Second, file access needs to originate from a user’s personal work-space, from a desktop workstation or laptop. A consequence of this is that the file server is now the user’s personal system, and we assume this to be unreliable, i.e. disconnects from the server is the norm.
Third, some files should never be copied back to the personal work-space. In our case, we allow the user to specify hints as to which directory any newly generated files are kept local to the client. We call these localized directories.
Fourth, client machines can have plenty of disk capacity. User files residing on personal workstations need to be accessed by TeraGrid “client” sites where over 4 PB of combined disk capacity exists.
Fifth, the interface to the local parallel file system should be exposed to the application at the client, enabling the use of any available advanced file system features.
3.
Detailed Design
3.1. Component architecture
The current implementation of XUFS is provided in a shared object, libxufs.so, and a user-space file server. XUFS uses the library preloading feature in many UNIX variants to load shared objects into a process image. The XUFS shared object implement functions that interpose the libc file system calls, allowing applications to transparently access files and directories across the WAN by redirecting operations to local cached copies.

[Text and item location entries]
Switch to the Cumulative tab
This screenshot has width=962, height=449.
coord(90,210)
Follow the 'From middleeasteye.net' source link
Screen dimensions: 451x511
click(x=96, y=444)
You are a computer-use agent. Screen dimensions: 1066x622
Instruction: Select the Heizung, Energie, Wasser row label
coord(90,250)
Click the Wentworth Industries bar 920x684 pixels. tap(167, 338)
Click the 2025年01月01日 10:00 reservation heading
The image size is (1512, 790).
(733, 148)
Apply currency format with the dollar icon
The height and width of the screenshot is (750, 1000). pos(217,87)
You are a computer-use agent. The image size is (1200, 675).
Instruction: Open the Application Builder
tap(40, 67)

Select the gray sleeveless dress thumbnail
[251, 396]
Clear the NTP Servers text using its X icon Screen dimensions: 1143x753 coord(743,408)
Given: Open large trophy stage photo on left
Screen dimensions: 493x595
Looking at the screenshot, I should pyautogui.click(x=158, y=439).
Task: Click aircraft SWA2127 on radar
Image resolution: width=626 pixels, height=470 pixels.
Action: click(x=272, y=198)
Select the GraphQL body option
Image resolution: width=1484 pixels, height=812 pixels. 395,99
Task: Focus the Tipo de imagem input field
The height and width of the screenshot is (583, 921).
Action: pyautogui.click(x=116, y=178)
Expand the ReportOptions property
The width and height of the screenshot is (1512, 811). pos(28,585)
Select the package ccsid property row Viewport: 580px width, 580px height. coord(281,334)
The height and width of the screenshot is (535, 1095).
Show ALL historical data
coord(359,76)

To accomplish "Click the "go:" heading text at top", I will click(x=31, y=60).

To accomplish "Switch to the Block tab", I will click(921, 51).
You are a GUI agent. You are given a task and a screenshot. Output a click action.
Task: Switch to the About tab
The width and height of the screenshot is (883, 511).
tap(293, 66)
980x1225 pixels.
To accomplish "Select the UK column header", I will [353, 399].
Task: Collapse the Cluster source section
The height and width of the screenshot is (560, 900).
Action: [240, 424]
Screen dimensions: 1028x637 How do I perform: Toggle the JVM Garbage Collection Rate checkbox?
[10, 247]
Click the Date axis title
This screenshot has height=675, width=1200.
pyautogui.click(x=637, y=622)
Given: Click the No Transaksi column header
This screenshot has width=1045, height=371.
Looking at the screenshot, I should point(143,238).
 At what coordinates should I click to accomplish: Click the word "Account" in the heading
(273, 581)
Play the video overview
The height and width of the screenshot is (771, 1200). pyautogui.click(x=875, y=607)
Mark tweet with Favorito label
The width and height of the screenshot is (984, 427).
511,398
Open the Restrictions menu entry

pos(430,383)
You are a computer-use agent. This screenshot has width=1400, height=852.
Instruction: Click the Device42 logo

* Exercises
[A] Using the passage on XUFS, answer these questions:
(i) What name is given to directories whose newly generated files are kept local to the client?
(ii) How much combined disk capacity exists at TeraGrid client sites?
(iii) What is the shared object in the current XUFS implementation called?
[B] Say whether each statement agrees with the passage on XUFS, quoting the words that decide it.
(i) The user's personal system acting as file server is assumed to be reliable.
(ii) XUFS relies on library preloading to load shared objects into a process image.
(iii) The interface to the local parallel file system should be hidden from the application.

* The answers
[A]
(i) Localized directories
(ii) Over 4 PB
(iii) libxufs.so

[B]
(i) No: "we assume this to be unreliable"
(ii) Yes: "XUFS uses the library preloading feature in many UNIX variants to load shared objects into a process image"
(iii) No: "should be exposed to the application at the client"